30.000 metros llanos en pista: 1h.42m.30s.4 en Viena el 10-10-1931

Sus mejores marcas

Zabala estableció numerosos récords nacionales y sudamericanos en pruebas de fondo, desde 3.000 metros llanos en pista hasta el maratón.

Sus mejores marcas en las pruebas clásicas de pista fueron

3.000 metros llanos       8m.44s.1/5 en Montevideo el 9-5-1931

5.000 metros llanos       14m.55s.4/5 en Buenos Aires el 30-4-1932

10.000 metros llanos     30m.56s.2 en Stuttgart el 21-5-1936

HITOS ARGENTINOS EN MARATON

28 de octubre de 1931

Debut de Juan Carlos Zabala como maratonista: gana en Kosice (actual Eslovaquia) con 2h.33m.19s.

7 de agosto de 1932

Victoria de Juan Carlos Zabala en el maratón olímpico de Los Angeles con récord olímpico de 2h.31m36s.

7 de agosto de 1948

Victoria de Delfo Cabrera en el maratón olímpico de Londres.
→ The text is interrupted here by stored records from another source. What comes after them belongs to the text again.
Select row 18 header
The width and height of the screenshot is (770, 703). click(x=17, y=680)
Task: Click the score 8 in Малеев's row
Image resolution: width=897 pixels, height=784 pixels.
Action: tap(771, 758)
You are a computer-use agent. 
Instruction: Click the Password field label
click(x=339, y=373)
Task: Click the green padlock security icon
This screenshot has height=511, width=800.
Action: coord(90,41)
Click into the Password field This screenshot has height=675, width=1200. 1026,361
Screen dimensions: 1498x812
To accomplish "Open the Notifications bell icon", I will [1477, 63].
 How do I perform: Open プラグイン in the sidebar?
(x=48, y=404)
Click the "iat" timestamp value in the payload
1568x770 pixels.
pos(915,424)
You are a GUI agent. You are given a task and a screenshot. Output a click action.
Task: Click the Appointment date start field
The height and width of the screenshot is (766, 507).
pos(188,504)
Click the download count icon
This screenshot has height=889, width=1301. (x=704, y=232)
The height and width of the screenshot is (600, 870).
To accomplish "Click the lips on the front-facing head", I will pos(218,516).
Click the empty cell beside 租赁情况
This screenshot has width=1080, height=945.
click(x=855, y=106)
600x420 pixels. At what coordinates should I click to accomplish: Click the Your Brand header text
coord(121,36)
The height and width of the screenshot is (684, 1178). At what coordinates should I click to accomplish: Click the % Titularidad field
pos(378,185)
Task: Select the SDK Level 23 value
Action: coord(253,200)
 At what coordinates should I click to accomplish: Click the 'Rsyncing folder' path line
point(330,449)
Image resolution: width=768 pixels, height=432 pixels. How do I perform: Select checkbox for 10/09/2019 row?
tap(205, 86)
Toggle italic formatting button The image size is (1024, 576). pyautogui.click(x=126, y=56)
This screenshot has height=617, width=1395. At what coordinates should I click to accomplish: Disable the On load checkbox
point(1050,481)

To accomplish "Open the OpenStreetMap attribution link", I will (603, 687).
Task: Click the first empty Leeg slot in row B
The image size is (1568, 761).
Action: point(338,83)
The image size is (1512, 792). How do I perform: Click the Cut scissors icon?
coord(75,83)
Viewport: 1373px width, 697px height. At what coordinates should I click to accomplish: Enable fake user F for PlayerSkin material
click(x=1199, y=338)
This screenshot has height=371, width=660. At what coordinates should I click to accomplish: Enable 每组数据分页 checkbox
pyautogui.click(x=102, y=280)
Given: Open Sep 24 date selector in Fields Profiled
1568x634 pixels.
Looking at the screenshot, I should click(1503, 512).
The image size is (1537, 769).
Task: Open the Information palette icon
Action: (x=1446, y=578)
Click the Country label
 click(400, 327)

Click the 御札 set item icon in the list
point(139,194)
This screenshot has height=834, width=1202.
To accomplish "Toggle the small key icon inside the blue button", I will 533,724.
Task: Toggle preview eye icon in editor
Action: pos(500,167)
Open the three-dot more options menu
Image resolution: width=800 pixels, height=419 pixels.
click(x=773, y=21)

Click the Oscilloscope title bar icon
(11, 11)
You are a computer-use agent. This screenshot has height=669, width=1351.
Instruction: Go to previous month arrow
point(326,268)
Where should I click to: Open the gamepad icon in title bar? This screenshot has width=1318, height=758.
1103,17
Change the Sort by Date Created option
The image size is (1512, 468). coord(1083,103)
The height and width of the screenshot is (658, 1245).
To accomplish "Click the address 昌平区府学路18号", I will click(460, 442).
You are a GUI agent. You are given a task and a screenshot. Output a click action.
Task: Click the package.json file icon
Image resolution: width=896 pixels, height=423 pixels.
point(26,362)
Tres argentinos en el top ten con Eusebio Guíñez (5°) y Armando Sensini (9°).

6 de marzo de 1951

Delfo Cabrera (2h35m01s) y Reinaldo Gorno logran las medallas de oro y plata respectivamente de los primeros Juegos Deportivos Panamericanos, en Buenos Aires. Recién 64 años más tarde –Toronto 1995- un argentino volvería al podio, Mariano Mastromarino con medalla de bronce.

27 de julio de 1952

Medalla de plata de Reinaldo Gorno en el maratón olímpico de Helsinki con récord sudamericano de 2h.25m.35s., escoltando al checo Emil Zatopek. Delfo Cabrera, sexto. Posteriormente Gorno gana los maratones de Dorbirn (1953), Kamakura (1954) y Enschede (1955)

10 de septiembre de 1960

Osvaldo Suárez queda 9° en el maratón olímpico de Roma –ganado por Abebe Bikila- con récord sudamericano de 2h.21m.26s

30 de abril de 1995

Antonio Silio gana el maratón de Hamburgo y se convierte en el primer argentino por debajo de las 2 horas y 10 minutos (con récord nacional de 2h.09m.57s)

5 de diciembre de 2021

Después de 26 años, cae la marca nacional: Joaquín Arbe consigue 2h.09m.36s. en el maratón de Valencia.